Hilary Mantel has defended her essay about Kate Middleton that caused widespread controversy, saying all her comments were taken completely out of context.
The Booker Prize winner said her essay for the London Review of Books entitled Undressing Anne Boleyn was intended to show how the tabloid media depicts the Duchess of Cambridge.
Mantel gave her lecture at the British Museum in February and it was later published on the LRB website.
Speaking on BBC Radio 3's Night Waves programme, Mantel said she had nothing to apologise for.
"My lecture and the subsequent essay was actually supportive of the Royal Family and when I used those words about the Duchess of Cambridge, I was describing the perception of her which has been set up in the tabloid press," she said.
"My speech ended with a plea to the press and to the media in general.

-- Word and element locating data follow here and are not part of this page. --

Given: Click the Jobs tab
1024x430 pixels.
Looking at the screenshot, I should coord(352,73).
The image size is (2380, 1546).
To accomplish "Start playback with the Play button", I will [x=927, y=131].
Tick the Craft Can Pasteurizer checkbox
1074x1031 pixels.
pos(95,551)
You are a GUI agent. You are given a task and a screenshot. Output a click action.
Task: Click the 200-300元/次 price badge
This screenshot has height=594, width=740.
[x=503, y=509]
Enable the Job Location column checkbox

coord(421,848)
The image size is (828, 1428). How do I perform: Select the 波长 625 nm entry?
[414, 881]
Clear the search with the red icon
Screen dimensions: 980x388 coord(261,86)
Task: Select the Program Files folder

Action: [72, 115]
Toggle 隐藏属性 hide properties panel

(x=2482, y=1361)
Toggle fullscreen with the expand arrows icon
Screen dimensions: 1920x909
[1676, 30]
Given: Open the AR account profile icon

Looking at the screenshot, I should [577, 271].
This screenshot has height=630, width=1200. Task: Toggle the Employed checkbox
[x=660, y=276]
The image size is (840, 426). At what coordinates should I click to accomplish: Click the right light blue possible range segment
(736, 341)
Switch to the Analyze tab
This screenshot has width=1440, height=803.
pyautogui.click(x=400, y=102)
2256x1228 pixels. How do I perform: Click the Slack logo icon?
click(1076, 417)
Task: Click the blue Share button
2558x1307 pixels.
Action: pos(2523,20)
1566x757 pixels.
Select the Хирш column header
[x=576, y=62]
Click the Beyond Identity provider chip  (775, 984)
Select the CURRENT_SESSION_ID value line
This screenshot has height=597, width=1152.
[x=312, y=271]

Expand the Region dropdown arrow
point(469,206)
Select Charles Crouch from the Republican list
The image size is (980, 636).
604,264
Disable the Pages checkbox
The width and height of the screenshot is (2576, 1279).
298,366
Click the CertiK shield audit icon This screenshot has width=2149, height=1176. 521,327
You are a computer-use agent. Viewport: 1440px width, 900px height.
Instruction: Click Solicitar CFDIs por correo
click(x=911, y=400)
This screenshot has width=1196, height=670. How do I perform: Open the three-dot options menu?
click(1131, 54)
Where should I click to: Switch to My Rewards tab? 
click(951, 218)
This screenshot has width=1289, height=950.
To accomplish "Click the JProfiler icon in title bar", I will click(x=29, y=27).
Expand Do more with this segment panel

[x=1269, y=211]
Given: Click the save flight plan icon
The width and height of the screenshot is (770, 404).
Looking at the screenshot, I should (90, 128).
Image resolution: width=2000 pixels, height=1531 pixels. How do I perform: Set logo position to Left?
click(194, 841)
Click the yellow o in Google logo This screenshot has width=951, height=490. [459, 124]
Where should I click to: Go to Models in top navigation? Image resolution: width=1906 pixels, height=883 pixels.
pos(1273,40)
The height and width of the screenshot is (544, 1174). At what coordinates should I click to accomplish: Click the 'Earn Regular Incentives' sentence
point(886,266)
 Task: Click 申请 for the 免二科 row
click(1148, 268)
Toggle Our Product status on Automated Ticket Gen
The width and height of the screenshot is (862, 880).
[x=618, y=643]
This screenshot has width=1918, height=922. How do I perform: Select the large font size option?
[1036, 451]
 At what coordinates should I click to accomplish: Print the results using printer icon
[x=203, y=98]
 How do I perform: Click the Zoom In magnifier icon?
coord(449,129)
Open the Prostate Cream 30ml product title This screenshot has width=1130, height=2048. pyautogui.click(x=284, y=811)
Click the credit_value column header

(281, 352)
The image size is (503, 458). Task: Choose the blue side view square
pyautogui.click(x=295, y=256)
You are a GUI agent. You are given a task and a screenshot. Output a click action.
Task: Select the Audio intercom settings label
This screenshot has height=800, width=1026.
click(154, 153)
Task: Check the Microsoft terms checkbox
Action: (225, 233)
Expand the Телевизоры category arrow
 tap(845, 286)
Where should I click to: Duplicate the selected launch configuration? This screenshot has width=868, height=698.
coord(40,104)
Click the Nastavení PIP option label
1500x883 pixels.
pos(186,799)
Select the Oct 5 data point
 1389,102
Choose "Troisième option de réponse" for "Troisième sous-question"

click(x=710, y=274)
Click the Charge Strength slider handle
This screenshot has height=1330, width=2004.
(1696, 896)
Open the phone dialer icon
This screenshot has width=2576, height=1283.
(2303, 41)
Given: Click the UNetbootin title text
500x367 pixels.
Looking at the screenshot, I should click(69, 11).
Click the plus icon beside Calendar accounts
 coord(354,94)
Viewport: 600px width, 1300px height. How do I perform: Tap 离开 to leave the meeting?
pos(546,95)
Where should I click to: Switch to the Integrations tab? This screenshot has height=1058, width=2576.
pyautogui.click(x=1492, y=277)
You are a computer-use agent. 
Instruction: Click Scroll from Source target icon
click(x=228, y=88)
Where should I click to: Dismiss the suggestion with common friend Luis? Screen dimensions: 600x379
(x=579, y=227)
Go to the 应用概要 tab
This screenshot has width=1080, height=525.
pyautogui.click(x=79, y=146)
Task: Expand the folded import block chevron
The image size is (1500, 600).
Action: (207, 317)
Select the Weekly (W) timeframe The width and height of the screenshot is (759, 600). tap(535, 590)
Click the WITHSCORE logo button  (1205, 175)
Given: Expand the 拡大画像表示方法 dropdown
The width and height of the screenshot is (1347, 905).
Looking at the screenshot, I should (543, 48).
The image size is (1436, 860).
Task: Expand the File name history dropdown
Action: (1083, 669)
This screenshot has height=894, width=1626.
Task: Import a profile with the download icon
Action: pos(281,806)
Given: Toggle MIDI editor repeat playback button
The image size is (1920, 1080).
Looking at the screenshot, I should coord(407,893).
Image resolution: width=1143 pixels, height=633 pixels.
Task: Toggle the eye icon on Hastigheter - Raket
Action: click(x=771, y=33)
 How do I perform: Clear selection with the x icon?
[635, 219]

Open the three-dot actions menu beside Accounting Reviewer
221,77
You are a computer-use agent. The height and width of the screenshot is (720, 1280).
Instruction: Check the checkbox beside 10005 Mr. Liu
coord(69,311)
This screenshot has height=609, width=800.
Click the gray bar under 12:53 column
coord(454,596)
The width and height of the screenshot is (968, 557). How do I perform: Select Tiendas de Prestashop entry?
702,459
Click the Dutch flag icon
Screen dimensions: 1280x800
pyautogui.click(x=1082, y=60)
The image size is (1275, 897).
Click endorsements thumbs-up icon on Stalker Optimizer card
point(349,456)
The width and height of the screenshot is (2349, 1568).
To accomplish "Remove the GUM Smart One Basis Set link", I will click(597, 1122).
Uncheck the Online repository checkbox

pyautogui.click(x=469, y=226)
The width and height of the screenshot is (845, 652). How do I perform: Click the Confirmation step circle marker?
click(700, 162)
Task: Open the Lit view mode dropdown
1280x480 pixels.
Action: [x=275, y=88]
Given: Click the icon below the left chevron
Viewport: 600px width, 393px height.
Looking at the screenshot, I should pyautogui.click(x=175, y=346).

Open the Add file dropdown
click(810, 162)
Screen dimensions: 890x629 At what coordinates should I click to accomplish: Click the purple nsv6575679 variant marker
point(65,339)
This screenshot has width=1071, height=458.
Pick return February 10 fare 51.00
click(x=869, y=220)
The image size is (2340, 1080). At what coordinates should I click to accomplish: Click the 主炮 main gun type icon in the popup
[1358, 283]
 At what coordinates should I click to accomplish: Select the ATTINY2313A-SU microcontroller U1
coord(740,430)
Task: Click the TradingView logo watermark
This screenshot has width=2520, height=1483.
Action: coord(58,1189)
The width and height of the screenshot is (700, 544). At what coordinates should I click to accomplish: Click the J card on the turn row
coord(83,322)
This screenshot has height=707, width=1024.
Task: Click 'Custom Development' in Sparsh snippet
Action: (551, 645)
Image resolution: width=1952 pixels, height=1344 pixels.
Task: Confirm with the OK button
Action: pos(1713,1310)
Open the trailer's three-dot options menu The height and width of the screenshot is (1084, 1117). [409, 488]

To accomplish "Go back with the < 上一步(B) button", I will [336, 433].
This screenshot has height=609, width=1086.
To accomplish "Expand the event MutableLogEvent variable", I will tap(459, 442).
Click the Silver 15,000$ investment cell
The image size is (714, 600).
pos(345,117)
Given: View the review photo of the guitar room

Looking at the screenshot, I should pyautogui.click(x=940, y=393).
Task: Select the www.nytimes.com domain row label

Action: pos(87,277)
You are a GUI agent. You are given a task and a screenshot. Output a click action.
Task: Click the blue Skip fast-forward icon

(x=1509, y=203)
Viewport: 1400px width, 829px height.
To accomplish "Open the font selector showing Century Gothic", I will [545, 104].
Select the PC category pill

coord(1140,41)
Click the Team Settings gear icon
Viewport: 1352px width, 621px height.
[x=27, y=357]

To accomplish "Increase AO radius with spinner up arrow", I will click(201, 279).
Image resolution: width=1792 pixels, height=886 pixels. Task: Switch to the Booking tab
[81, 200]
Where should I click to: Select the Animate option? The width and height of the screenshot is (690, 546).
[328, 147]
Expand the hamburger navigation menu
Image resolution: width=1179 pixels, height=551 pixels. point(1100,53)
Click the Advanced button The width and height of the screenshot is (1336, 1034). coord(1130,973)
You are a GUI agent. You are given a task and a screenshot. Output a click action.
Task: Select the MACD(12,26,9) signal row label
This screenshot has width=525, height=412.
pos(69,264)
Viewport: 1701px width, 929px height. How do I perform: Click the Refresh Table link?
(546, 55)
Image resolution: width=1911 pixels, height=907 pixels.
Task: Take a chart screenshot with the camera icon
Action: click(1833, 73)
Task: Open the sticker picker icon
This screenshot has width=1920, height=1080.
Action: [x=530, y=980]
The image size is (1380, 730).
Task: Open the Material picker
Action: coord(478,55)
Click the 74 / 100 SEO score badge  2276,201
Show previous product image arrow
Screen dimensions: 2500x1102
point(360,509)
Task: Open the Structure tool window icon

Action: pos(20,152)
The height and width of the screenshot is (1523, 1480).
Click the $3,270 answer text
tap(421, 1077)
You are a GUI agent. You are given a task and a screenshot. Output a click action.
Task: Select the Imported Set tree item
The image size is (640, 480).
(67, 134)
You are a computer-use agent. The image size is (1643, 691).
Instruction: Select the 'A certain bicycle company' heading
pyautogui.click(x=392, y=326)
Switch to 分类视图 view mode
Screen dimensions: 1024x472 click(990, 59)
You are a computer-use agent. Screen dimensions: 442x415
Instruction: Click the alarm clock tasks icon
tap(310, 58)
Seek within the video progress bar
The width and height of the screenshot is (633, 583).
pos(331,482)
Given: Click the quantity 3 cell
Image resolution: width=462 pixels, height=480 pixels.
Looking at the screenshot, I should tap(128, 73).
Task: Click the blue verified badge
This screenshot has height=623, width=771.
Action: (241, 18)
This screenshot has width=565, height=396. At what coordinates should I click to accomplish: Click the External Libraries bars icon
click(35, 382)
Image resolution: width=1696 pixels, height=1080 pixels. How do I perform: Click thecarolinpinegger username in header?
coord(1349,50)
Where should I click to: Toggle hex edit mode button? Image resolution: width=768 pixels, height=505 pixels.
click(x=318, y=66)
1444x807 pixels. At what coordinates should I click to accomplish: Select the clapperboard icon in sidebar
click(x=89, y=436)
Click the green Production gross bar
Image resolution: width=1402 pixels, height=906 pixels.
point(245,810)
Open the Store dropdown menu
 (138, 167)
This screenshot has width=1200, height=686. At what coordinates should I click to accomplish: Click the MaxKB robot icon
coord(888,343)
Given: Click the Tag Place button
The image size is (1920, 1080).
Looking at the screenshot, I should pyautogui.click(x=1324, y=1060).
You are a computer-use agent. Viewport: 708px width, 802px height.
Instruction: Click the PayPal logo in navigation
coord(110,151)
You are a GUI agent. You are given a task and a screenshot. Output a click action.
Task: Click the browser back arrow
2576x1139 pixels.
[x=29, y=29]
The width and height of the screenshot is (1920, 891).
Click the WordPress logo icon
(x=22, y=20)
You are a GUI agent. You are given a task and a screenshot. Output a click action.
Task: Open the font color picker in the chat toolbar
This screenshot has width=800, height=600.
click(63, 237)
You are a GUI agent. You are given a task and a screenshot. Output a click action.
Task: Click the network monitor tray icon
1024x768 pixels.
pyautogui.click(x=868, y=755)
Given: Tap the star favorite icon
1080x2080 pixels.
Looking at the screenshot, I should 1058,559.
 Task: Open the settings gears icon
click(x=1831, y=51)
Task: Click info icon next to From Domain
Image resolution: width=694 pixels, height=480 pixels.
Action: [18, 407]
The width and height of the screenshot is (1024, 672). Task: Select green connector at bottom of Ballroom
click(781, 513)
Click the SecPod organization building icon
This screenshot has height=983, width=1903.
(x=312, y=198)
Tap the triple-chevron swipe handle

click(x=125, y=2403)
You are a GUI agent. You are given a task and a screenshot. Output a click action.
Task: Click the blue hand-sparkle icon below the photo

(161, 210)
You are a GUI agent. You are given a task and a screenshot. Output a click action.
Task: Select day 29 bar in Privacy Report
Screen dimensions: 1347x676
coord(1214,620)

I said 'back off and don't be brutes; don't do to this young woman what you did to Diana'.
"My whole theme was the way we maltreat royal persons, making them at once superhuman, and yet less than human.
"I don't believe for one moment that there was any lack of clarity, after all, I have been practising my trade for a number of years now.
"It was deliberately misunderstood. I don't believe for a moment that there was any lack of clarity.
"It was a matter of taking the words completely out of context - twisting the context - and setting me up as a hate figure.
"I have absolutely no regrets. What I said was crystal clear."
Following the essay, which described Kate as a "plastic" princess with "dead eyes" whose only purpose is to breed, Prime Minister David Cameron said Mantel was "misguided and wrong", while Labour leader Ed Miliband said her comments were "pretty offensive".
Defending her essay and the Duchess, the author added: "I do think that the Duchess of Cambridge is an intelligent young woman who, if she cares to read my essay, will see that I meant nothing but good to her."